> **Instructions for the task**:
Turn the lines, starting at the first one and ending at the line that contains "tap(207, 112)", into a numbered list, and skip any blank lines.

> **Records from a dataset**:
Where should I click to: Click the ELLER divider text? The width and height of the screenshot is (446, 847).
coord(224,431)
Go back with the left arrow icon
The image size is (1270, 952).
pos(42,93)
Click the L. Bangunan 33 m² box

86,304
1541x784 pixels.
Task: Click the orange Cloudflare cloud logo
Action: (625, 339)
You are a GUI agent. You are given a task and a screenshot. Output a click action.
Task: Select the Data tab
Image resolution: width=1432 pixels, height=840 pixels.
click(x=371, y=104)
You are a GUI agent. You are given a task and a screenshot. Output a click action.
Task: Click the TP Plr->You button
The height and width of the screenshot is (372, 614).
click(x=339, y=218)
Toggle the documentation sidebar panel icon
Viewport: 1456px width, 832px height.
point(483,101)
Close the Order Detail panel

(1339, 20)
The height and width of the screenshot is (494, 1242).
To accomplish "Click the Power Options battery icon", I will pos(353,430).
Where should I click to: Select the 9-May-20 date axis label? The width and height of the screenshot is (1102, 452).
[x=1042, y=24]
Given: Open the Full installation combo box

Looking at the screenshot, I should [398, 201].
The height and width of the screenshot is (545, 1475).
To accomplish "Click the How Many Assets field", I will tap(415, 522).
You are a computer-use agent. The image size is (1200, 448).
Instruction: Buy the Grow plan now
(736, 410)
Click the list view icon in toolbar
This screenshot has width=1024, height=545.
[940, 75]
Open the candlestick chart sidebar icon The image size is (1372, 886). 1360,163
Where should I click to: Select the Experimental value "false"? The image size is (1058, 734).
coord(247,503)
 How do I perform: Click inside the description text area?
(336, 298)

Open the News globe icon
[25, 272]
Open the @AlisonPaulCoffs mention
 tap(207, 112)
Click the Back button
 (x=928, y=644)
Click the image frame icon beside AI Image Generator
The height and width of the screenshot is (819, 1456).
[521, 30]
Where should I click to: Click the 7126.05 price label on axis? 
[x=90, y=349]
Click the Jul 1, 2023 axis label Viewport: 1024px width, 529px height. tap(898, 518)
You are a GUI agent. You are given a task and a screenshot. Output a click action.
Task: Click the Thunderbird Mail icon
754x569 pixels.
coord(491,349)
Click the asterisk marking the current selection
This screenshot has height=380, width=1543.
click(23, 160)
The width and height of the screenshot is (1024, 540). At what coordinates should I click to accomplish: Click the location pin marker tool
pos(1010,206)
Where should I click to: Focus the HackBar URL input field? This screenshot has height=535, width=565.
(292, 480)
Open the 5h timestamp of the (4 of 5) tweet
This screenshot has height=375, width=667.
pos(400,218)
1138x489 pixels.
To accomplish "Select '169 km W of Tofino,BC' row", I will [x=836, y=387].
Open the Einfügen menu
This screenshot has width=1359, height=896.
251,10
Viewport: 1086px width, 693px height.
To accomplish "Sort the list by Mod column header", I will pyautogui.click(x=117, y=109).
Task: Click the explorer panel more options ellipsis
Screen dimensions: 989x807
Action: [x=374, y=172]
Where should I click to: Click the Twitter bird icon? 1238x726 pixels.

> **Solution below**:
1. Where should I click to: Click the ELLER divider text? The width and height of the screenshot is (446, 847).
2. coord(224,431)
3. Go back with the left arrow icon
4. The image size is (1270, 952).
5. pos(42,93)
6. Click the L. Bangunan 33 m² box
7. 86,304
8. 1541x784 pixels.
9. Task: Click the orange Cloudflare cloud logo
10. Action: (625, 339)
11. You are a GUI agent. You are given a task and a screenshot. Output a click action.
12. Task: Select the Data tab
13. Image resolution: width=1432 pixels, height=840 pixels.
14. click(x=371, y=104)
15. You are a GUI agent. You are given a task and a screenshot. Output a click action.
16. Task: Click the TP Plr->You button
17. The height and width of the screenshot is (372, 614).
18. click(x=339, y=218)
19. Toggle the documentation sidebar panel icon
20. Viewport: 1456px width, 832px height.
21. point(483,101)
22. Close the Order Detail panel
23. (1339, 20)
24. The height and width of the screenshot is (494, 1242).
25. To accomplish "Click the Power Options battery icon", I will pos(353,430).
26. Where should I click to: Select the 9-May-20 date axis label? The width and height of the screenshot is (1102, 452).
27. [x=1042, y=24]
28. Given: Open the Full installation combo box
29. Looking at the screenshot, I should [398, 201].
30. The height and width of the screenshot is (545, 1475).
31. To accomplish "Click the How Many Assets field", I will tap(415, 522).
32. You are a computer-use agent. The image size is (1200, 448).
33. Instruction: Buy the Grow plan now
34. (736, 410)
35. Click the list view icon in toolbar
36. This screenshot has width=1024, height=545.
37. [940, 75]
38. Open the candlestick chart sidebar icon The image size is (1372, 886). 1360,163
39. Where should I click to: Select the Experimental value "false"? The image size is (1058, 734).
40. coord(247,503)
41.  How do I perform: Click inside the description text area?
42. (336, 298)
43. Open the News globe icon
44. [25, 272]
45. Open the @AlisonPaulCoffs mention
46.  tap(207, 112)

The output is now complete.